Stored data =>
──────────

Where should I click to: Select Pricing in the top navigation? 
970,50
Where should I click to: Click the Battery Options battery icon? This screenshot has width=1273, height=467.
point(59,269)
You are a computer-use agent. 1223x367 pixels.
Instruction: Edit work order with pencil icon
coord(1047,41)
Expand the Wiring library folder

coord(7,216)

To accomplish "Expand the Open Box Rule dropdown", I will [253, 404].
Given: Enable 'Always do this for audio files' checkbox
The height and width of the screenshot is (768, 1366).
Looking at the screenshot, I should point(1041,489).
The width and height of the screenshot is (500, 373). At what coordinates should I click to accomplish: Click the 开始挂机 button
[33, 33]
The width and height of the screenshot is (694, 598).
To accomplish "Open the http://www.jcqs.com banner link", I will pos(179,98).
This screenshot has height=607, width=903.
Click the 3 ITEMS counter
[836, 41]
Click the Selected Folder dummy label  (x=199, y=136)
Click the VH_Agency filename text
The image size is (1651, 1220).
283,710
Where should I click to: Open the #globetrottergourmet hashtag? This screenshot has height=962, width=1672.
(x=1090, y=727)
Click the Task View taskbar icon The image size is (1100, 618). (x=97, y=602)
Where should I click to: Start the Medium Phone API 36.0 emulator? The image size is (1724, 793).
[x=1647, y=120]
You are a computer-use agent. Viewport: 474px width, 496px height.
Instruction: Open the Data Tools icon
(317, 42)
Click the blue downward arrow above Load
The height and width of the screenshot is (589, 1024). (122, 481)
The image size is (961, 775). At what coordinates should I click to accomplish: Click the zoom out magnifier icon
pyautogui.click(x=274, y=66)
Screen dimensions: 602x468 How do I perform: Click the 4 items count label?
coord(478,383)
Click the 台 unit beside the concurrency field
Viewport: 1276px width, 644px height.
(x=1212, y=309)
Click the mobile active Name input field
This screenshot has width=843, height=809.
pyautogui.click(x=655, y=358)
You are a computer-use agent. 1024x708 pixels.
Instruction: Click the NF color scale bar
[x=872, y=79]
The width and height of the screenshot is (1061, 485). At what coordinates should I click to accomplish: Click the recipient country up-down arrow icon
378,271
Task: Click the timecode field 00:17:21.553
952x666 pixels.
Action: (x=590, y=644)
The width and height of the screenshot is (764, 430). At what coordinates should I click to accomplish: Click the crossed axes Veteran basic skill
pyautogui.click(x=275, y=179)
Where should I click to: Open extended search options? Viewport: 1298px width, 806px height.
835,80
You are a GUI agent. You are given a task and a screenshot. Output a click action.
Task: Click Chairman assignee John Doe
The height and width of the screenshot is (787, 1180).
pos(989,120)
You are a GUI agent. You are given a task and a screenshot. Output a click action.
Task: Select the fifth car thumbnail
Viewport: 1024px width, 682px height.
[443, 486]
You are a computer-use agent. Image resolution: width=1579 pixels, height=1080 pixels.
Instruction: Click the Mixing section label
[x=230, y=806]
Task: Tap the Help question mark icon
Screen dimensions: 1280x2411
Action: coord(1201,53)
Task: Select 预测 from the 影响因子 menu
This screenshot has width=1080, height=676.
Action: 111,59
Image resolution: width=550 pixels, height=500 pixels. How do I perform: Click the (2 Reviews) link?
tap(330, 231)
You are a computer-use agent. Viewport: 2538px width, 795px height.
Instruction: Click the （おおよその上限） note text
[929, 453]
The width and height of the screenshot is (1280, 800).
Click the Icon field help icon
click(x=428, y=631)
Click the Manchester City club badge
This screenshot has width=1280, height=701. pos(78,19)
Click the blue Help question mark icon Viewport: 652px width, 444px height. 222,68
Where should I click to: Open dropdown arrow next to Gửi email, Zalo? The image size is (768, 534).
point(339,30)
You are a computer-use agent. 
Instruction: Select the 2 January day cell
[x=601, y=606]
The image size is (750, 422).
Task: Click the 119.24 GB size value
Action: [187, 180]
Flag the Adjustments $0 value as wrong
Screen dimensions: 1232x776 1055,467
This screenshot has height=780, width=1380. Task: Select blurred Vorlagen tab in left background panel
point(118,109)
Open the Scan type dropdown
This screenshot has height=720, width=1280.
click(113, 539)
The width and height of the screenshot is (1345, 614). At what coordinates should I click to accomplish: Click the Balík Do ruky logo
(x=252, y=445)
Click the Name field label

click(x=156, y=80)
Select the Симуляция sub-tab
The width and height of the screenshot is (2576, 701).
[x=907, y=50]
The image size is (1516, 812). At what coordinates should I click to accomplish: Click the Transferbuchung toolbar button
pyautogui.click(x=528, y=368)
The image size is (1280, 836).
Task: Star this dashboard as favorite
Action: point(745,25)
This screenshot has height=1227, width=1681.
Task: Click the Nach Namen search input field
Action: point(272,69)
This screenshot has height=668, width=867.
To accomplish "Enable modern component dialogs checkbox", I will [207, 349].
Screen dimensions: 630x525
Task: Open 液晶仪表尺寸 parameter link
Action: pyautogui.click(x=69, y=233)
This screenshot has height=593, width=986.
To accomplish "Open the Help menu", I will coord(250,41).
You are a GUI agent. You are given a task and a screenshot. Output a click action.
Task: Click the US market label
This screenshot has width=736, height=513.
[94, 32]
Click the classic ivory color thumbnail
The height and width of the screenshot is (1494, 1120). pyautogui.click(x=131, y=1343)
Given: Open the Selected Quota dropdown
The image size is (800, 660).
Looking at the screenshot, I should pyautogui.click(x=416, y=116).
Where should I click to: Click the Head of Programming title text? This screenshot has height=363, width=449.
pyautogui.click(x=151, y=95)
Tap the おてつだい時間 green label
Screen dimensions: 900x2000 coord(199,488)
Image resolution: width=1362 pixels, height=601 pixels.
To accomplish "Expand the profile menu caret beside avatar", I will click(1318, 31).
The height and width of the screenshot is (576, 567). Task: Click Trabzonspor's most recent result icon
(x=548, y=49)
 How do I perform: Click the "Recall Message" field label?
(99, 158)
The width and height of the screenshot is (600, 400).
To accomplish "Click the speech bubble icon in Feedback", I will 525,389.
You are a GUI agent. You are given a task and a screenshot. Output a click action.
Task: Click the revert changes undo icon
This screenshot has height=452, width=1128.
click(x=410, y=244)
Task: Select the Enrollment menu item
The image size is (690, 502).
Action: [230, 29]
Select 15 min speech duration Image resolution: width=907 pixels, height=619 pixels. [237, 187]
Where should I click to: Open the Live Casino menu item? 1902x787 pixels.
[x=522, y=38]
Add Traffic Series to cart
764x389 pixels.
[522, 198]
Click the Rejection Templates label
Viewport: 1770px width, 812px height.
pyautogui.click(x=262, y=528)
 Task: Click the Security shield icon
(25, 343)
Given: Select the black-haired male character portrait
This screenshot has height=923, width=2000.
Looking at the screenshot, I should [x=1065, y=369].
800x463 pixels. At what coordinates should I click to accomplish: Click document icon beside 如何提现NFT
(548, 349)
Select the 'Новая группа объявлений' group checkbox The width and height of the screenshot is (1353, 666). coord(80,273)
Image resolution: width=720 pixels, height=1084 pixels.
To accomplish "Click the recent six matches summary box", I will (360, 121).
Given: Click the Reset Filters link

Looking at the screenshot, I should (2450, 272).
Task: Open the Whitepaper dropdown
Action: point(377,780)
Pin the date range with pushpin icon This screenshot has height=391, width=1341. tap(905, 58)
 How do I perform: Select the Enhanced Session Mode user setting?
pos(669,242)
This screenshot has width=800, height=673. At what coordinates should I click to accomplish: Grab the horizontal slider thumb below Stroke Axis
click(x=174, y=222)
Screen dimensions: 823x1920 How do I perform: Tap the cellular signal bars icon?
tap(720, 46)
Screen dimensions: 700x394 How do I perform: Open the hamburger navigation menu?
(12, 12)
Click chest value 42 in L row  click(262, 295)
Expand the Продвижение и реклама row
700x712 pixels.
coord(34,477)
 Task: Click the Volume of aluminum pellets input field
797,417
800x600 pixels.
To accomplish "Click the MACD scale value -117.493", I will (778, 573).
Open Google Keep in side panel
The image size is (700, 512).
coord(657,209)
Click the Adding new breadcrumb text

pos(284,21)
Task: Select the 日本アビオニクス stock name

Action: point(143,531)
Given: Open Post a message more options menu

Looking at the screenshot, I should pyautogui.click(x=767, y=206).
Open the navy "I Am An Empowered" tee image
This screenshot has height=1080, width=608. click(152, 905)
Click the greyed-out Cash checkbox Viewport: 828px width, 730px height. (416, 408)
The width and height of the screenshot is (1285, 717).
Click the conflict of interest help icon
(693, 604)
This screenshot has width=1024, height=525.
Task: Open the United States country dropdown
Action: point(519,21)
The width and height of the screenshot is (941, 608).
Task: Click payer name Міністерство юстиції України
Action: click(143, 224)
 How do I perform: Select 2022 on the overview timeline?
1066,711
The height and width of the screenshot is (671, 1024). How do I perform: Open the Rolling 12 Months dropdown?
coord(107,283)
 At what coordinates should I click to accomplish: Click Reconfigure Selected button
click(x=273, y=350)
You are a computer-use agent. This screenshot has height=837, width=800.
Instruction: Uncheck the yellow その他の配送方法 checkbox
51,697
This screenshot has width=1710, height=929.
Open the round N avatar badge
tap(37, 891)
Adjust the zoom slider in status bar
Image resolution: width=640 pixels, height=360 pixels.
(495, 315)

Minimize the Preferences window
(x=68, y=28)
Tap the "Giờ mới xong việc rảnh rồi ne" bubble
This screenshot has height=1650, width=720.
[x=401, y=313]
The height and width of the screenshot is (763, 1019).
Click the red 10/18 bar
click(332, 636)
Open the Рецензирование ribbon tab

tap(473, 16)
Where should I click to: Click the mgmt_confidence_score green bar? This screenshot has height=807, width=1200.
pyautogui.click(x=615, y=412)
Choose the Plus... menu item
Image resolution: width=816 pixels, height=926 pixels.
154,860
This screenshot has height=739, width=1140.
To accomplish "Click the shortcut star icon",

──────────

Goal of the exercise => Report each line of the entries where the word "bubble" occurs.

Result of the exercise =>
To accomplish "Click the speech bubble icon in Feedback", I will 525,389.
Tap the "Giờ mới xong việc rảnh rồi ne" bubble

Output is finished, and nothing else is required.